While it is difficult to build a successful qui tam health care fraud case from the experience of a single victim, the right case is worth the effort. One of the most successful single-victim qui tam relators in FCA history was Richard West, a Medicaid beneficiary from New Jersey. Mr. West received home nursing services through Maxim Healthcare Services, Inc. When he was told that he had reached his maximum benefit under Medicaid rules, that conflicted with his detailed records. He filed a qui tam FCA case, and Medicaid investigators determined not only that Maxim had fraudulently billed Medicaid for 700 hours of services for Mr. West that were never provided, but that Maxim had done the same to many other patients. The qui tam FCA case settled for $150 million and Mr. West received $15.4 as his part of the settlement.[v]
Uncle Sam wants you!
The United States Attorney’s Office for the Eastern District of Pennsylvania has a well-earned reputation as a national leader in criminal and civil health care fraud enforcement, and the current United States Attorney, William McSwain, has made prosecuting health care fraud a priority.

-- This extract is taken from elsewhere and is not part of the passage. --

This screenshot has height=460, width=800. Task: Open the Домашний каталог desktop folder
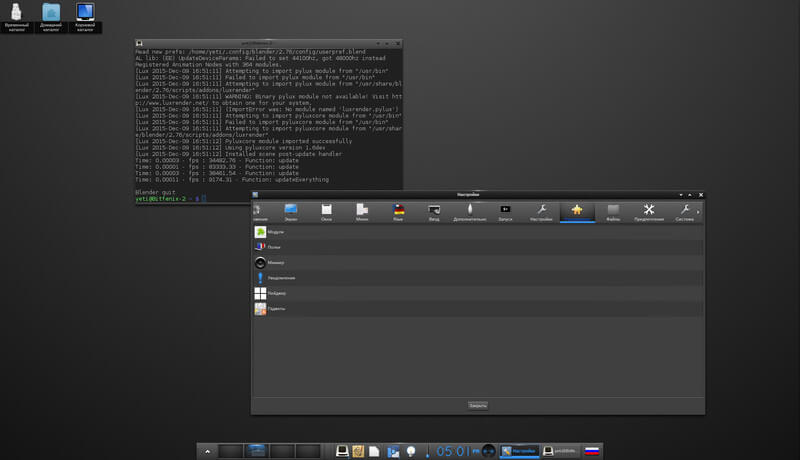tap(51, 17)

The commitment of our local USAO gives Philadelphia trial lawyers, working with experienced whistleblower lawyers, a unique opportunity to engage in the public-private partnership that the False Claims Act encourages. In the end, if a qui tam case is successful, both your client and the American taxpayer reap the benefits.
David J. Caputo, Esq. is a founding partner of Youman & Caputo and a former Assistant United States Attorney in the United States Attorney’s Office for the Eastern District of Pennsylvania, Government and Health Care Fraud Section. His practice includes both catastrophic injury and qui tam False Claims Act cases.

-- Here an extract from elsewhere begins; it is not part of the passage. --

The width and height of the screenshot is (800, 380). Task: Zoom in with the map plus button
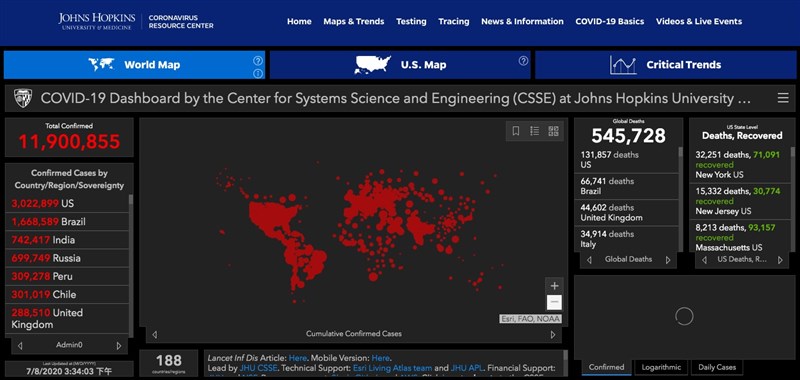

[i] 31 U.S.C. § 3729 et seq.
[ii] United States and Tennessee ex rel Godwin v. Memphis Operator LLC d/b/a Spring Gate Rehabilitation and Healthcare Center, Civil Action No. 2:15-CV-2090 (W.D. Tenn.)
[iii] Another successful qui tam action brought by injury claimants is United States ex rel Arven v. The Virginia Birth-Related Neurological Injury Compensation Fund, Civil Action No. 1:15-CV-870 (E.D. Va.). In that case, a Virginia couple exposed a fraudulent scheme by the defendant Fund to shift medical expenses for children with birth injuries to federal health care programs. The case settled in 2018 for $20.7 million, and the relators (parents of a birth-injured child and fund claimants) received more than $4 million.

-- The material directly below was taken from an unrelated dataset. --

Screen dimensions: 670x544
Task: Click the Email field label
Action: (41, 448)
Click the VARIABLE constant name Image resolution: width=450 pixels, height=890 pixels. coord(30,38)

[iv] Examples abound of qui tam FCA settlements involving medically unnecessary stent procedures. See, e.g., United States ex rel. Lincoln et al. v. St. Joseph Medical Center, Inc. et al., Civil Action No. 01:10-CV 01632 (D. Md.) ($22 million settlement) United States ex rel. Jones et al. v. St. Joseph Health System et al., Civil Action No. 11-CV-81 (E.D. Ky.) ($16.5 million settlement); United States ex rel. Loughner v. EMH Regional Medical Center, Civil Action No. 1:06-CV-2441 (N.D. Oh.) ($4.4 million settlement). In March 2018, the government announced a small settlement with a University of Pennsylvania Health System (“UPHS”) cardiologist involving unnecessary stent procedures following a voluntary disclosure of the illegal conduct by UPHS.
[v] United States ex rel. Richard West v. Maxim Healthcare Services, Inc., Civil Action No. 04-4906 (D.N.J.).